--- ACTION ITEM ---
Start at the line that contains "Tap 作者赞过 tag under 广东 comment". Repeat it and each line after it, exactly, up to and including the final line of the data.

--- PROVIDED DATA ---

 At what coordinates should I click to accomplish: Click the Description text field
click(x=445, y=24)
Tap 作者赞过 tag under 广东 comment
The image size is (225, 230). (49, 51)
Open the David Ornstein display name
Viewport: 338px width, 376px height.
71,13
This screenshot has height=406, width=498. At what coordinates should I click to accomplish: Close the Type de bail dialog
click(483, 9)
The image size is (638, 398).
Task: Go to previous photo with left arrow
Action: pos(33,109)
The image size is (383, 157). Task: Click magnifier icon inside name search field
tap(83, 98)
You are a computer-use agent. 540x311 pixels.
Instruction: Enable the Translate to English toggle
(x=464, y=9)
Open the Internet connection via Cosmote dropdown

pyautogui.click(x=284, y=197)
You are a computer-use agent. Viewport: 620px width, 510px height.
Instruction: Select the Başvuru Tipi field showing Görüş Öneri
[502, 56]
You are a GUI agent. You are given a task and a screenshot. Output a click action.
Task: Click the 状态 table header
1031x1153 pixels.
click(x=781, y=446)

--- ANSWER BOX ---
Tap 作者赞过 tag under 广东 comment
The image size is (225, 230). (49, 51)
Open the David Ornstein display name
Viewport: 338px width, 376px height.
71,13
This screenshot has height=406, width=498. At what coordinates should I click to accomplish: Close the Type de bail dialog
click(483, 9)
The image size is (638, 398).
Task: Go to previous photo with left arrow
Action: pos(33,109)
The image size is (383, 157). Task: Click magnifier icon inside name search field
tap(83, 98)
You are a computer-use agent. 540x311 pixels.
Instruction: Enable the Translate to English toggle
(x=464, y=9)
Open the Internet connection via Cosmote dropdown

pyautogui.click(x=284, y=197)
You are a computer-use agent. Viewport: 620px width, 510px height.
Instruction: Select the Başvuru Tipi field showing Görüş Öneri
[502, 56]
You are a GUI agent. You are given a task and a screenshot. Output a click action.
Task: Click the 状态 table header
1031x1153 pixels.
click(x=781, y=446)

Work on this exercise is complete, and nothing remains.